IceNet – Using AI To Forecast Arctic Sea Ice Changes
A new AI tool, dubbed IceNet, could lead to improved early-warning systems to protect Arctic wildlife and costal communities.
Data scientist at the British Antarctic Survey (BAS) have published a new study in the science journal Nature Communications. The study shows that the BAS have managed to build a new AI system that can forecast Arctic sea change in a much more efficient way.

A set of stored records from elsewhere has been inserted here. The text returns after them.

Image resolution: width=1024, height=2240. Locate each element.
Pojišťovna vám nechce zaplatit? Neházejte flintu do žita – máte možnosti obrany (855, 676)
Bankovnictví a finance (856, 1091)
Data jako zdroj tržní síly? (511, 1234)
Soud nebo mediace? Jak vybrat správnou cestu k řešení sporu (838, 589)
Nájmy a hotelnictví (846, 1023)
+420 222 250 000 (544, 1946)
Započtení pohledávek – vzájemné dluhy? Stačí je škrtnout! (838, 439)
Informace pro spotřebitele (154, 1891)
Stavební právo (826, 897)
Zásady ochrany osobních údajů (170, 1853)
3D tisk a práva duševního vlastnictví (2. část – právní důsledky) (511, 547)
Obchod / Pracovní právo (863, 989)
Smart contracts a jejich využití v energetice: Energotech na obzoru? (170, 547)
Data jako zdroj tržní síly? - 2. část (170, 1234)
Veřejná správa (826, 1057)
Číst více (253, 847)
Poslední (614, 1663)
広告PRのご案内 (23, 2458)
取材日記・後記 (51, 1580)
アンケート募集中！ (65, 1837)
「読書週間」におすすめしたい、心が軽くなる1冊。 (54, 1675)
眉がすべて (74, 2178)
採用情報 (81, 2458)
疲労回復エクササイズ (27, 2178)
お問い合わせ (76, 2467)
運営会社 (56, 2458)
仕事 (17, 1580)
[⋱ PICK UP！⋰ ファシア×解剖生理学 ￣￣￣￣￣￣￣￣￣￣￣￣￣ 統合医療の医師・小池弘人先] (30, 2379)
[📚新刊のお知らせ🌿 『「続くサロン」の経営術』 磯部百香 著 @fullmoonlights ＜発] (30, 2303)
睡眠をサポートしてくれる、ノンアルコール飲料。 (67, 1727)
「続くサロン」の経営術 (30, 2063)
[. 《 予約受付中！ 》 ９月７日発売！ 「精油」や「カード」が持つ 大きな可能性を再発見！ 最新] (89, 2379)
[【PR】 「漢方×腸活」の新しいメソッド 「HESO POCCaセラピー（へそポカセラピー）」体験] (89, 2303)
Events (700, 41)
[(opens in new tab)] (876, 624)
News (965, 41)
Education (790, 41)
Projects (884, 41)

Sea ice is a vast layer of frozen water, it appears around the North Pole in the Arctic as well as around the South Pole in the Southern Ocean. It expands in the winter and shrinks in the summer naturally. Sea ice is very hard to predict because it has very complex interactions with the atmosphere above and the ocean below. Existing methods for forecasting sea ice are based on physics, so scientist write the laws of physics in computer code and use that to predict into the future. In contrast this new system, called IceNet, is based on artificial intelligence techniques called deep learning which underpin technologies like facial recognition, self-driving cars etc. The difference in this new study is that scientist at the BAS have taken one of these algorithms and made it learn how to forecast Arctic sea ice based on satellite data from the past four decades. The result is that IceNet outperformed the leading physics based models in these long range sea ice forecasts at two months and beyond, while also running thousands of times faster. IceNet could run on a laptop, while previous physics based methods would have to run for hours on a supercomputer to produce the same forecasts. The context of this is that the Arctic is a region on the front line of global warming. It has warmed at a rate of about two to three times that of the global average. This has a significant effect on the amount of sea ice in the ocean. This summer the sea ice was double the size that it was compared to forty years ago. This sudden and unprecedented decline has dramatic implications for the local wildlife and human inhabitant of the Arctic, particularly the indigenous communities who have a rich and intricate culture thats intertwined with sea ice that dates back potentially up to 40 thousand years.
BAS is hoping that the advances in sea ice forecasting ability brought forwards in their study means that people can start to zoom into the IceNet forecast and use that to help conservation workers, as well as local communities to build their resilience and adapt to future changes in Arctic sea ice.